Material for the task START

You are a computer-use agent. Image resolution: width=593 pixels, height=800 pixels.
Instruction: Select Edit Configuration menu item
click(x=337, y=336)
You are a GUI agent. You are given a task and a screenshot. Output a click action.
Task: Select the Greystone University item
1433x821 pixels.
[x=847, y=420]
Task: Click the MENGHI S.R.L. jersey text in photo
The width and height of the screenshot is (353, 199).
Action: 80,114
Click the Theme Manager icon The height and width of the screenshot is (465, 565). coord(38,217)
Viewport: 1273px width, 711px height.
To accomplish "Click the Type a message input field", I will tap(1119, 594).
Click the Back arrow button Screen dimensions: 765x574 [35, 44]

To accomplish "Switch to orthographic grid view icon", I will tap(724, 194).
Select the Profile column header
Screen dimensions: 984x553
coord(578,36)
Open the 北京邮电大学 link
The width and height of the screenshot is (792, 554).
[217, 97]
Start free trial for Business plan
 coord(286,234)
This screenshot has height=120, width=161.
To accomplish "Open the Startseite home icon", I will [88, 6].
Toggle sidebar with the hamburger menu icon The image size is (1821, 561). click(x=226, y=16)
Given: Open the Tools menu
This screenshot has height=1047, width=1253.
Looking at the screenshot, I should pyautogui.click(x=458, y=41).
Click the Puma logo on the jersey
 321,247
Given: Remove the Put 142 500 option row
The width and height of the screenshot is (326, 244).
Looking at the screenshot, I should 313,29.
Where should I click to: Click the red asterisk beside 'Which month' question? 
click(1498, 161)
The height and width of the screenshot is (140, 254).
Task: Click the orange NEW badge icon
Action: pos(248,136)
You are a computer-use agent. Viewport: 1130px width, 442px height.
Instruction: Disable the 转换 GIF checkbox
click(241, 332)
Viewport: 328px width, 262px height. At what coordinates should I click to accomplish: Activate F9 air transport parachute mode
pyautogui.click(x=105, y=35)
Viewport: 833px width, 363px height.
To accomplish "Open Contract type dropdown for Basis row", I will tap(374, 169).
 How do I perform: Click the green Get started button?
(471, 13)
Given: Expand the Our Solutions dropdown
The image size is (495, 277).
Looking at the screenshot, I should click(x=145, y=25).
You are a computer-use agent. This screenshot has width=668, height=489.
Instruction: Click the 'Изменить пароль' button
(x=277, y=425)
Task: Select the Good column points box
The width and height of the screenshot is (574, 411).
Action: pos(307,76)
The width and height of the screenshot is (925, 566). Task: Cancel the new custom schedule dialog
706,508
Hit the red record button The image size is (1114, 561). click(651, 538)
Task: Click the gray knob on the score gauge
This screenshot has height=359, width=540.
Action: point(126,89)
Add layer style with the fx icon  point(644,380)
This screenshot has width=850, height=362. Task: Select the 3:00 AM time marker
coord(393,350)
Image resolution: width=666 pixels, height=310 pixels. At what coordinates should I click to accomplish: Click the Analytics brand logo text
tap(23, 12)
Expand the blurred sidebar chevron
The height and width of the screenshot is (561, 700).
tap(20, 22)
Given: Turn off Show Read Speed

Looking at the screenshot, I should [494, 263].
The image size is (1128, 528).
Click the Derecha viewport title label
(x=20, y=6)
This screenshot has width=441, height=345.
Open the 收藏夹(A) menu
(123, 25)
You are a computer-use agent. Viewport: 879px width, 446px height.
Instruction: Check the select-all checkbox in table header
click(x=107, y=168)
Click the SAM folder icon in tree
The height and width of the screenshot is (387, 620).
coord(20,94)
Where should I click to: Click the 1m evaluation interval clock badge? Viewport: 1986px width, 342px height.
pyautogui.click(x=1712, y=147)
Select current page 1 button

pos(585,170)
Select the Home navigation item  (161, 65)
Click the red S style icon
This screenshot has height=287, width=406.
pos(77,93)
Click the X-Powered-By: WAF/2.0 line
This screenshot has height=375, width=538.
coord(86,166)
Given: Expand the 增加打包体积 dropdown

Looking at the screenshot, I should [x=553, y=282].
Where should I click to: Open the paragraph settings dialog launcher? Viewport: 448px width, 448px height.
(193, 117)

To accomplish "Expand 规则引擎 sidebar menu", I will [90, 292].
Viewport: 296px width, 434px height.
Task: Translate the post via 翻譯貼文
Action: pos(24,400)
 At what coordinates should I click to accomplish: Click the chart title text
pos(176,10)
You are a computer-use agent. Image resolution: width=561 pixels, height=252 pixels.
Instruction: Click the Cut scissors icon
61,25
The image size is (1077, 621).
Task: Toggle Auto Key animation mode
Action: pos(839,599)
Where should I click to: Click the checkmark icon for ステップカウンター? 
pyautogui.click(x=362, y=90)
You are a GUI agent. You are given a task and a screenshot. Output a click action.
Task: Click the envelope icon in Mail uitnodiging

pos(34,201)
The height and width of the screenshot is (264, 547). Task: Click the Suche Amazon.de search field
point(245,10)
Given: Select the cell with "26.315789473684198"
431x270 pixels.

Material for the task END

**What to do**
Output the lines of the records above exactly as they appear, from the line containing "Instruction: Check the" through the line containing "Click the red S style icon".

**Solution to the exercise**
Instruction: Check the select-all checkbox in table header
click(x=107, y=168)
Click the SAM folder icon in tree
The height and width of the screenshot is (387, 620).
coord(20,94)
Where should I click to: Click the 1m evaluation interval clock badge? Viewport: 1986px width, 342px height.
pyautogui.click(x=1712, y=147)
Select current page 1 button

pos(585,170)
Select the Home navigation item  (161, 65)
Click the red S style icon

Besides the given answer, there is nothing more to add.